Success or failure? They are currently sold out on the website and Madden is “seeking investors.”

Born: 2006

When we think of great abs, we think of horse riding. (What, you don’t?) The iGallop claimed that it mimicked the motion of sitting on top of a horse, which apparently works the abs like no other workout.

Success or failure? You can still purchase one, but why?

Born: 2011

This Shake Weight knockoff claimed a super-sick workout in just 10 minutes, thanks to something called “circular strength technology” and proclaimed itself “the world’s first flexing dumbbell.” The reality was closer to a big, wobbly pack of lies.

Success or failure? Fail. It was essentially DOA.

Born: Mid-1990s

Ex-bodybuilder Tony Little developed the Gazelle after a car accident left him needing a way to work out with limited stress on his joints. The elliptical-like device briefly caught on, thanks in part to Little’s devotion to manic infomercials, with sales of more than 60,000 on New Year’s Eve in 1997.

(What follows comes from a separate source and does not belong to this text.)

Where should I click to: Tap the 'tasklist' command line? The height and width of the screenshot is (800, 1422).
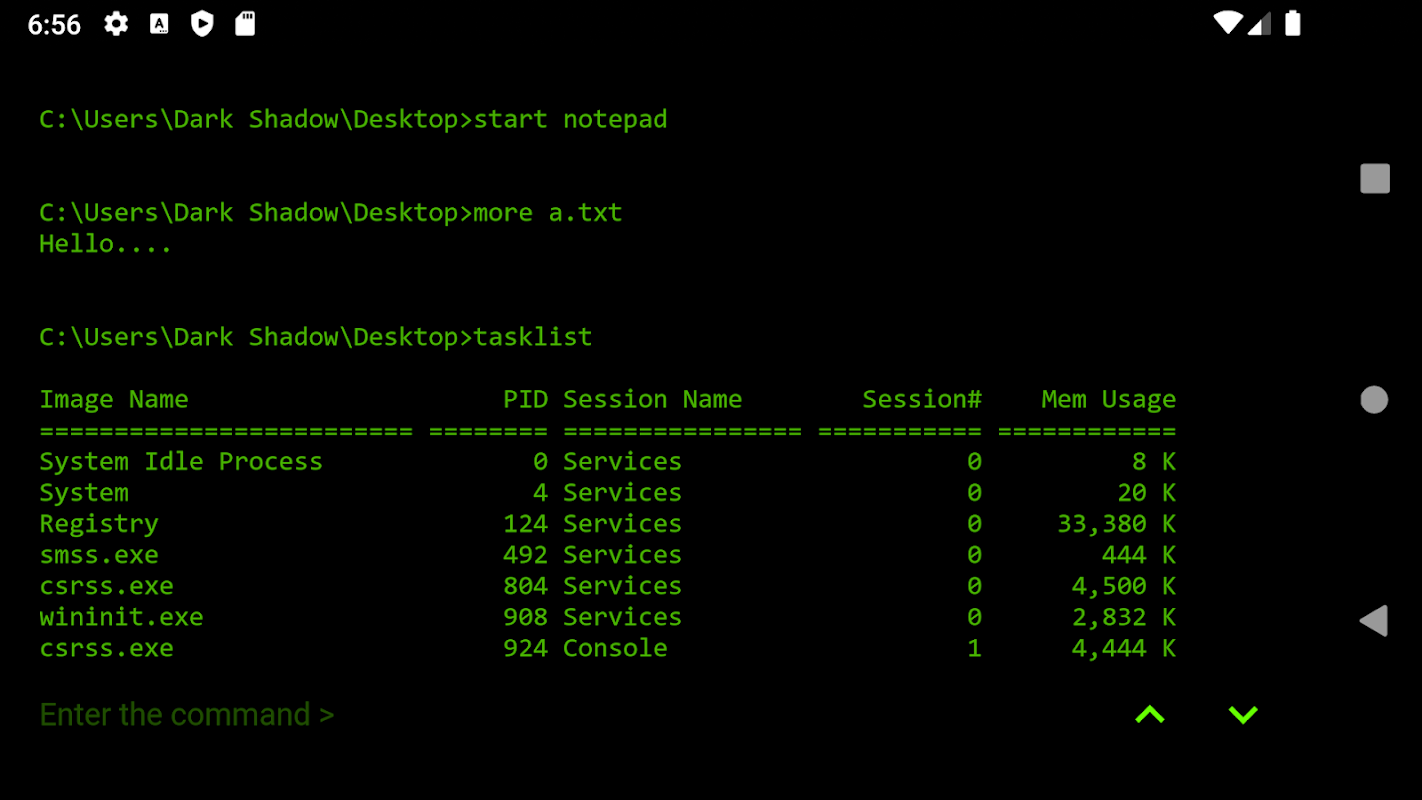[x=315, y=337]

Success or failure? still offers the Gazelle, but it also offers an inflatable party sheep. Do you want either?

Born: 1960s

Stand on a small plastic or metal platform and twist, twist, twist to your heart’s content. Sure, you’ll burn a few calories with the effort, but you’ll look ridiculous doing so. Also, is a ball-bearing-loaded piece of plastic or metal really necessary for this motion?

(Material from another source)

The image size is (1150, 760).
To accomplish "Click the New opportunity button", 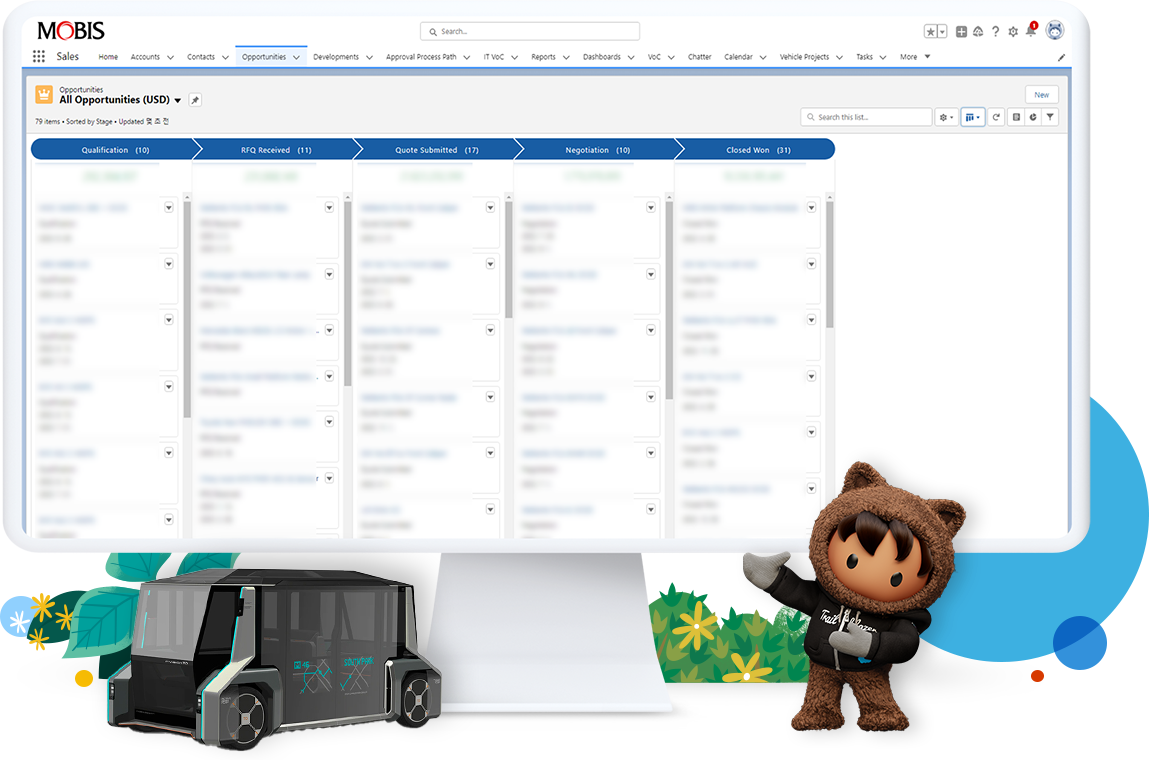I will click(x=1041, y=95).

Success or failure? Failed. Are you surprised?

Born: 1990s

The thinking was something along the lines of bigger wheels would make a harder workout for your average inline skater. The science was even less clear. Needless to say, these did not catch on, but they are still available.

Success or failure? You can still buy a pair.

Born: 1984

Canadian chiropractor Dennis Colonello saw an opportunity to harden abs around the globe (read: get rich quick) and produced this piece of plastic that was supposed to help you “rock your way” to awesome abs. It would go on to sell a remarkable 3 million devices while producing next to nothing in terms of results.

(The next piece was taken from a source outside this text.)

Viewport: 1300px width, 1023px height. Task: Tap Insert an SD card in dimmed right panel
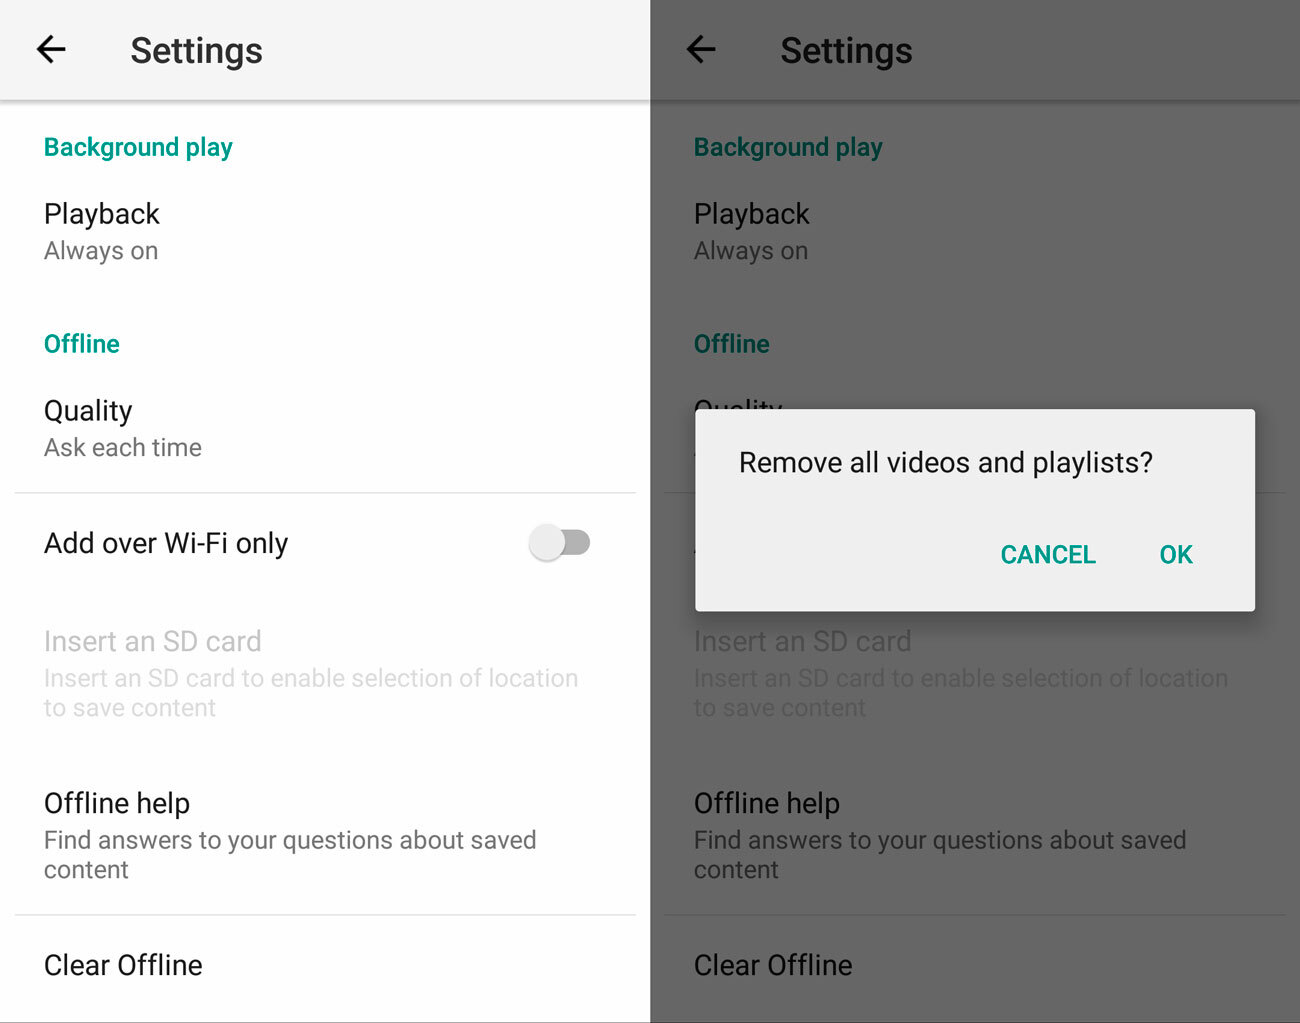click(x=975, y=673)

Success or failure? Spectacular fail. From a Wired review: “A symbol for TV shopping channels everywhere, a cheaply made, overpriced widget that is destined to be unpacked, tried exactly once, and consigned to the basement.”

Born: Based on a company’s press release, these came into being in 2009

These rocker-bottomed sneakers claimed to help you tone up your buttocks, legs and abdominals just by walking in them. One ad claimed, “Get in shape without setting foot in a gym.” The FTC went after the company when it learned that the husband of a Skechers executive conducted the clinical studies behind the fitness claims.

Success or failure? Skechers agreed to pay $40 million to settle the charges.

There's been plenty of fitness equipment that's delivered questionable results, as the editors of the "Gold's Gym Strength Exchange" found in looking back over the last 50 years. If you're looking for fitness workouts using exercise equipment, there is good news: there are exercise machines that, when used correctly and used regularly, actually produce solid fitness results. These aren't women's fitness machines or men's fitness machines, but cardio and strength training machines for everyone who wants to shed weight and shred muscle. For an effective men's fitness or women's fitness workout, try the elliptical machine or treadmill, suggests the Mayo Clinic: "Using an elliptical machine is generally considered low impact. An elliptical machine might be a good alternative to jogging. …(But) A treadmill is probably a better tool to prepare you for running events."

Top-notch cardio fitness equipment can get your heart rate pumping in the target zone and high quality resistance machines can tone your and strengthen your muscles. For your fitness workouts, you need to consider the big question: "Which machine do you really want to use?" note the exercise consultants at WebMD. WebMD's women's fitness and men's fitness experts know that the machine that interests you the most is the one you're most likely to keep using, and consistent use means better fitness results. For your men's fitness or women's fitness program, take a look at all of the elliptical machines, stairclimbers, treadmills, stationary bikes and weight training machines at the Gold's Gym fitness center near you.